Selama pacaran, ia sungguh-sungguh perhatian, dan aku merasakan bimbingannya sehingga merasa lebih baik dan jadi berkembang.
Semua itu menjadikanku semakin kagum dan yakin dengannya. Sehingga saat dia melamarku dengan mantap aku menerima lamarannya.
Sejak itu aku sudah membayangkan keluarga indah yang kubangun bersamanya.
Setelah menikah, aku tidak membatasi aktivitasnya, karena aku amat mengerti tentang dia.

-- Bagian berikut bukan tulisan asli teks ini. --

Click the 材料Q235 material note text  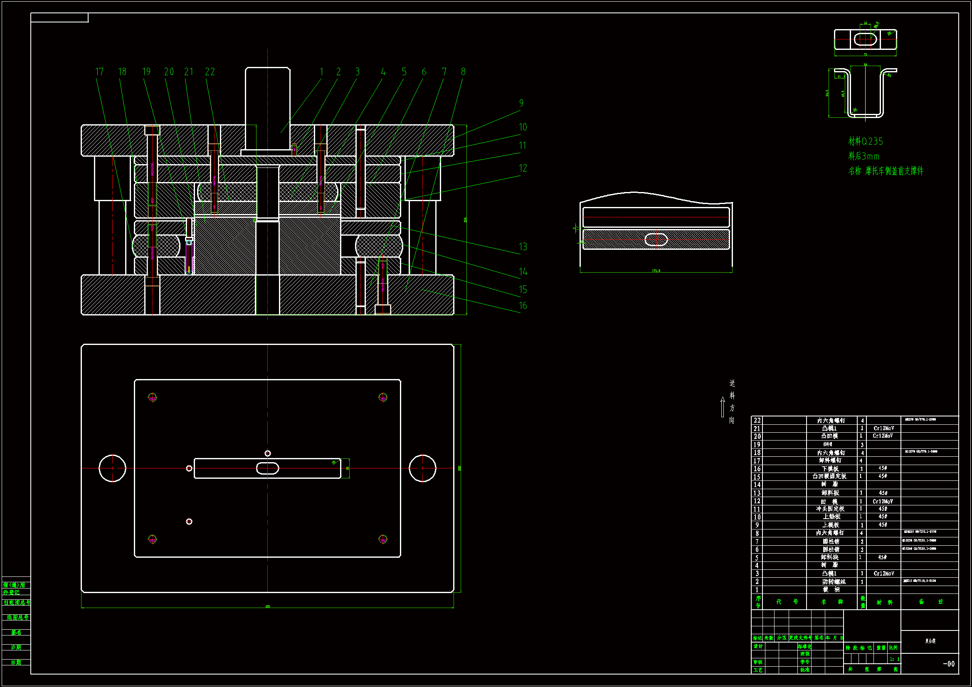(x=865, y=141)
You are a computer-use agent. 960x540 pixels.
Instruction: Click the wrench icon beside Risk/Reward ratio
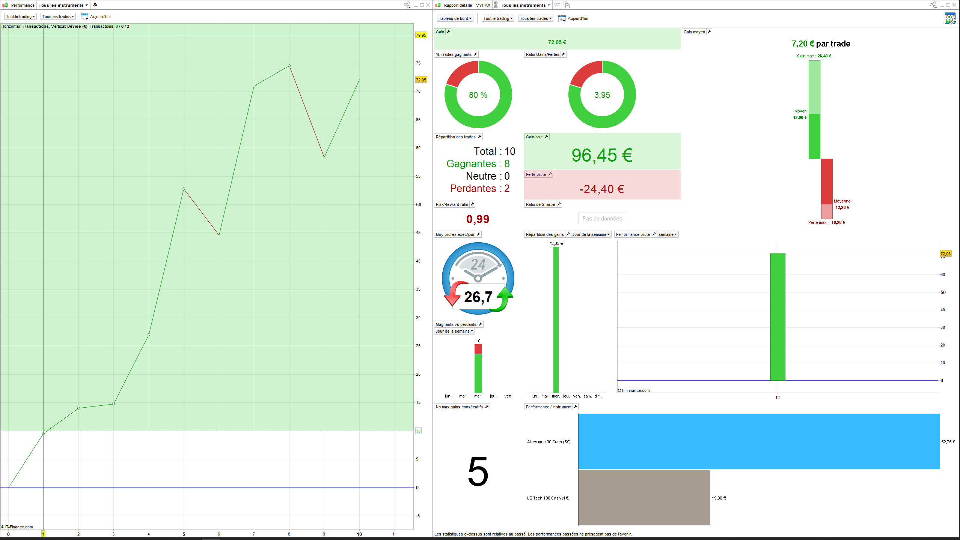coord(472,204)
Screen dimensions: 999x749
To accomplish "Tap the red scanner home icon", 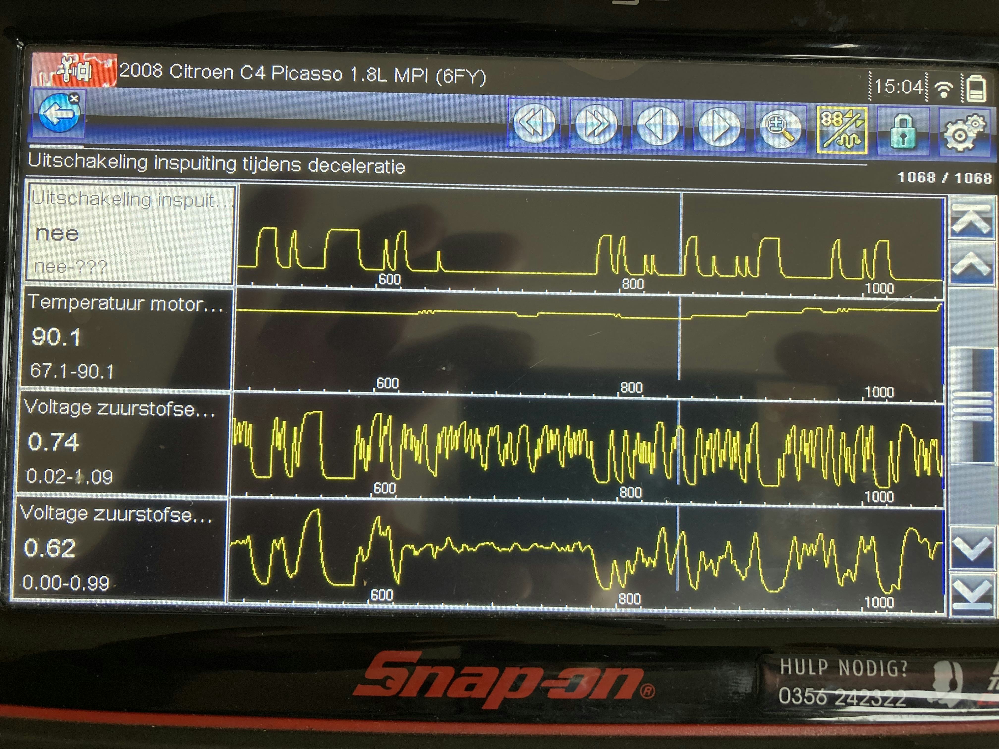I will point(75,70).
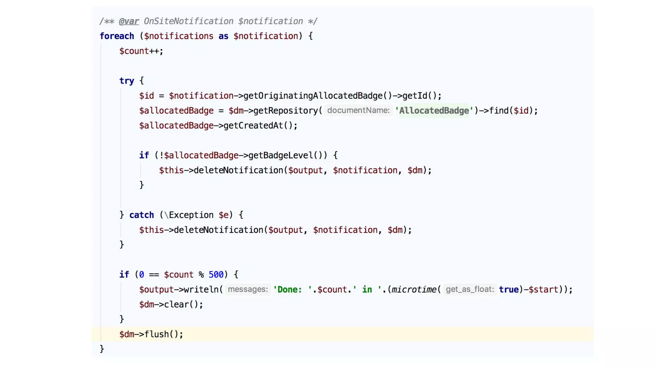
Task: Click getBadgeLevel in the if condition
Action: click(281, 155)
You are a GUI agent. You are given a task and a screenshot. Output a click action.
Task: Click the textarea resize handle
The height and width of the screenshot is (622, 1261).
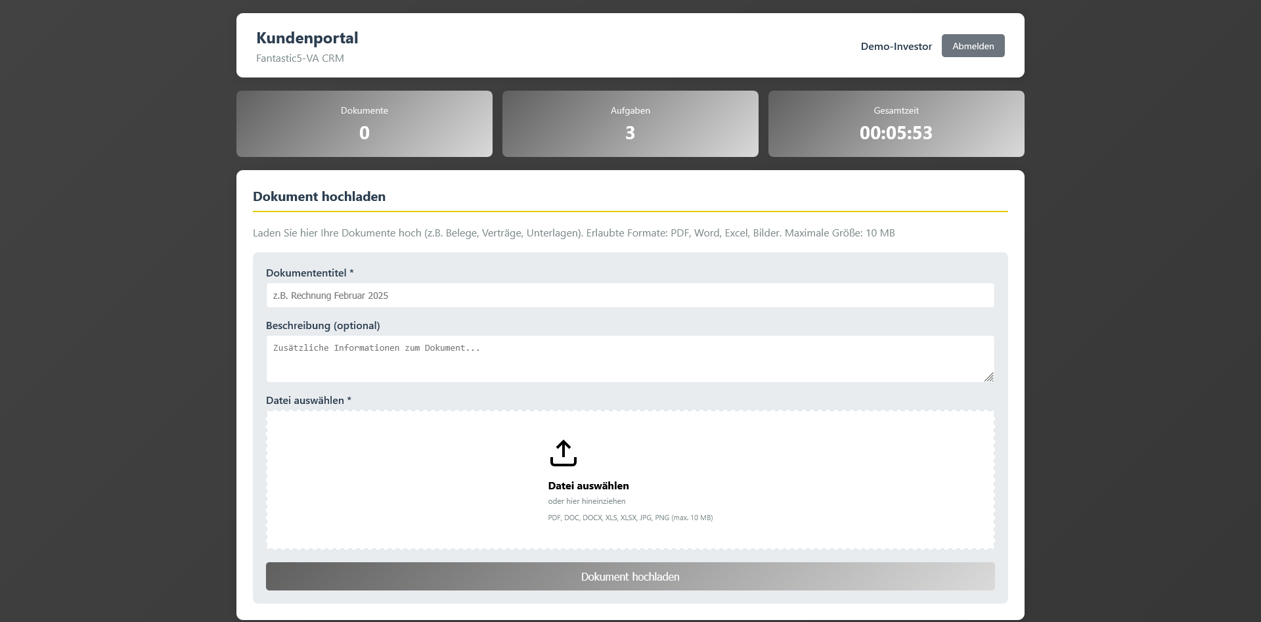[989, 377]
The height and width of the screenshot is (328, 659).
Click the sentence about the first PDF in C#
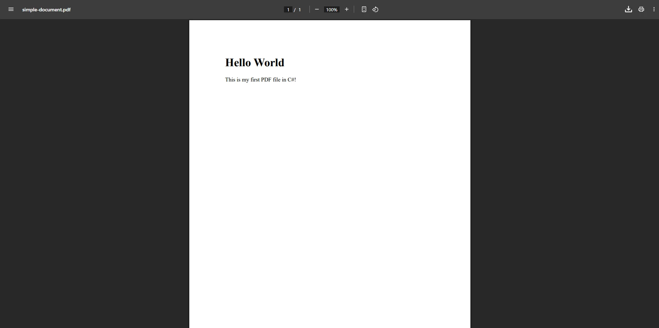pos(261,80)
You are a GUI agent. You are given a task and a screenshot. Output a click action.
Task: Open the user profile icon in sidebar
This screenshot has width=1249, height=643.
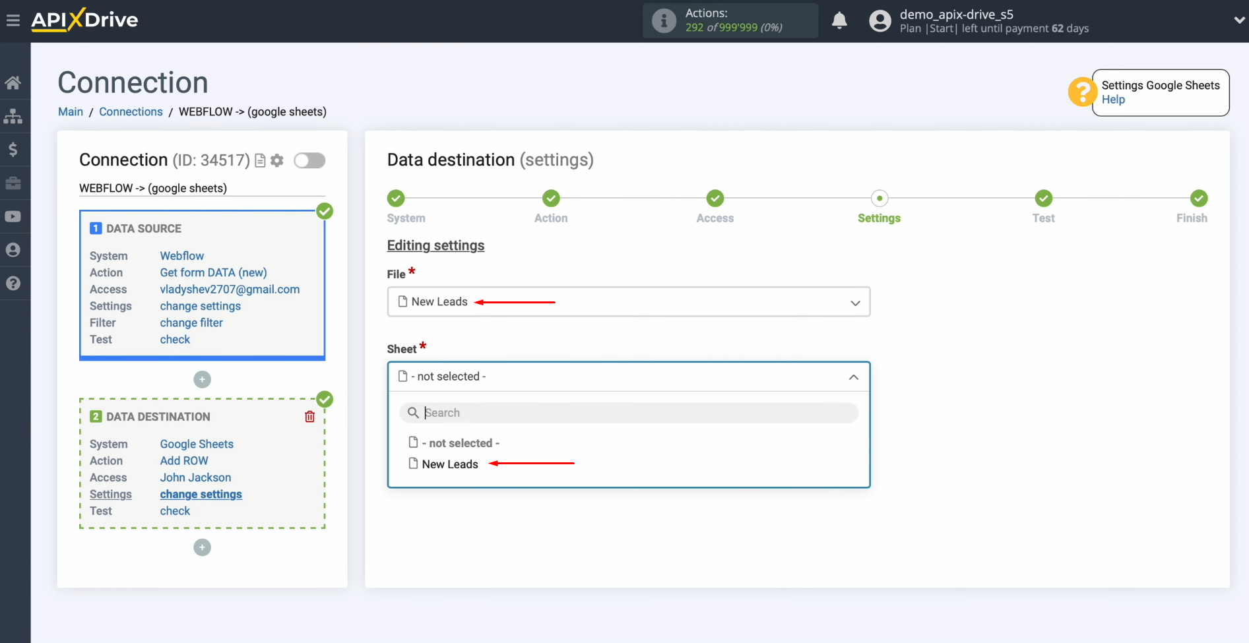point(14,249)
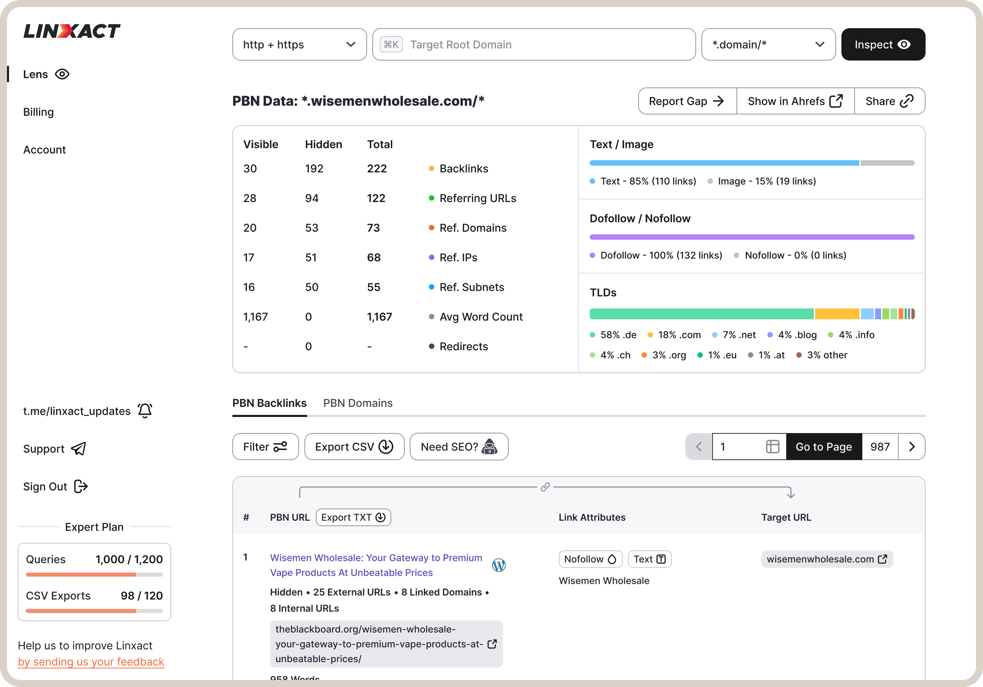The height and width of the screenshot is (687, 983).
Task: Expand the *.domain/* scope dropdown
Action: (x=768, y=45)
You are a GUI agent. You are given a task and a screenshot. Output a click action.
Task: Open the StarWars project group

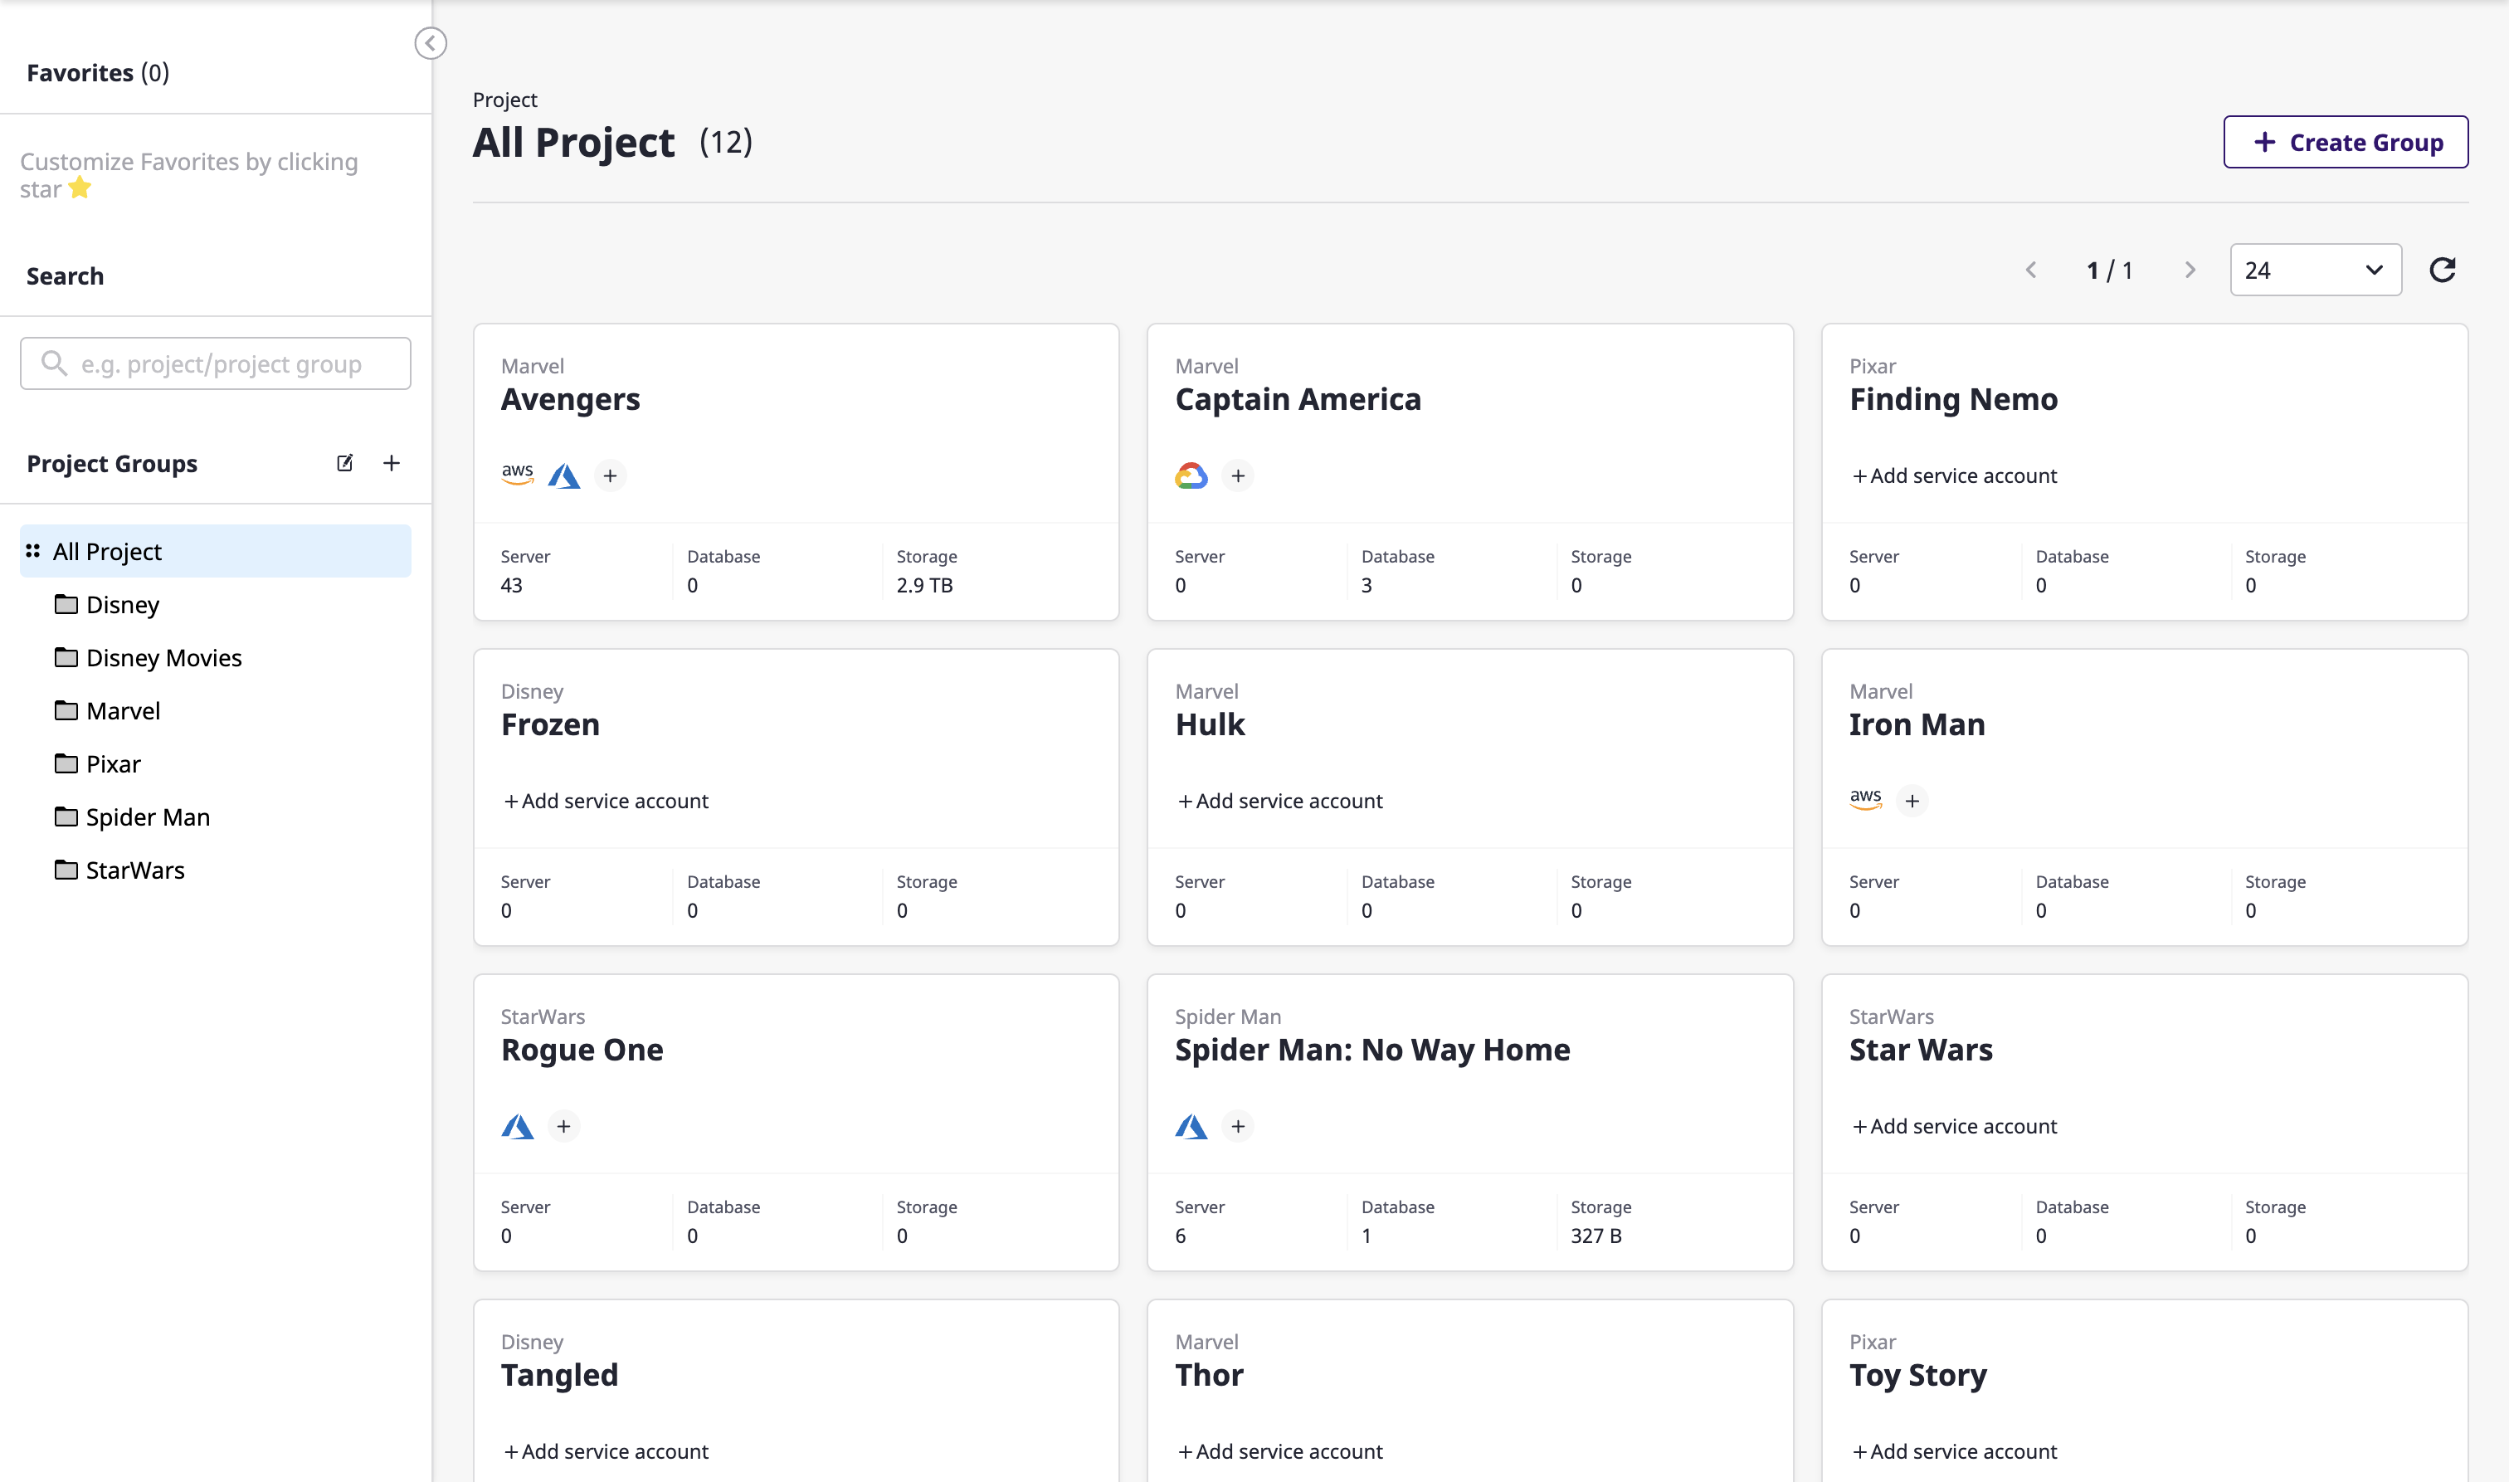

Ia bekerja sampai sore, kemudian dilanjutkan dengan berbagai aktivitas. Sehingga kami bertemu saat sudah malam, tetapi tidak mengurangi cara kami berkomunikasi dan berefleksi di akhir hari.
Hidup perkawinan kami semakin indah, dengan hadirnya buah hati kami. Kami berdua bersyukur dan bangga dengan anugerah besar ini.
Kami bersama-sama mendampingi tumbuh kembang anak kami.
Namun, aku mulai merasakan perubahan perilaku dari dirinya. Aku merasakan itu sejak dia memutuskan keluar dari tempat kerjanya, dan mencoba untuk usaha sendiri.
Ia bukannya sibuk dengan membangun usahanya, tetapi semakin menyibukkan diri dengan berbagai kegiatan. Hampir setiap hari ia penuh dengan berbagai kegiatan sana sini.
Aku tahu ia banyak tampil di sana-sini dan menjadikan dirinya lupa dengan keluarga.
Aku merasa sekarang dia hidup untuk aktivitasnya, sedang kami seolah-olah tidak ada. Setiap kali aku bicara selalu menjadi pertengkaran.
Akhirnya aku sungguh-sungguh tidak tahan. Aku bekerja dari pagi sampai sore, dan aku sekarang menjadi tulang punggung keluarga, tetapi masih harus mengurus rumah dan anak.
Sementara ia sibuk dengan berbagai kegiatannya. Aku tidak keberatan dia tidak bekerja; aku juga tidak pernah keberatan dia berkegiatan.
Aku hanya ingin, dia juga memikirkan rumahtangga kami. Saya sampai merasa bahwa dia berkegiatan ini untuk melarikan diri dari situasi yang ada.
Saya mengatakan padanya:
“Seharusnya kamu mengutamakan keluarga, bukan aktifitasmu. Untuk apa kamu aktif di sana-sini, tetapi rumah ini berantakan.
Sadar, kamu ini sudah punya isteri dan punya anak, bukan bujangan lagi. Saatnya berpikir tentang kami.
Jangan hanya berpikir tentang dirimu sendiri, tetapi pikir juga kami. Bukan hanya mereka yang di luar itu yang butuh kamu, aku dan anakmu ini juga butuh kamu.
Kamu jangan berpikir dirimu seorang aktivis saja, tetapi berpikirlah juga bahwa kamu adalah seorang suami dan seorang ayah.
Kalau kamu seperti ini, rumahtangga kita akan hancur; aku tidak tahan lagi. Untuk apa kamu tampil “gemerlap dari panggung ke panggung” tetapi hanya untuk melarikan diri dari kenyataan dan mengurbankan keluargamu.”
Ia hanya diam dan tidak menjawab sepatah kata pun.
Semoga omonganku didengar, direnungkan dan menjadi bahan refleksinya. Sebagaimana dia dulu mengajariku untuk berefleksi.”
Seorang ibu memuntahkan keluh kesahnya.
Sebagaimana sabda Tuhan hari ini sejauh diwartakan dalam Injil Lukas, Yesus menyampaikan perumpamaan, mengisikan anggur baru dalam kantong kulit yang tua, sehingga mengoyakkan kantong tua itu, sehingga anggurnya terbuang dan kantongnya pun hancur.
Bagaimana dengan aku?
Apakah aku juga berani selalu memperbaharui hidupku dengan cara yang baru pula?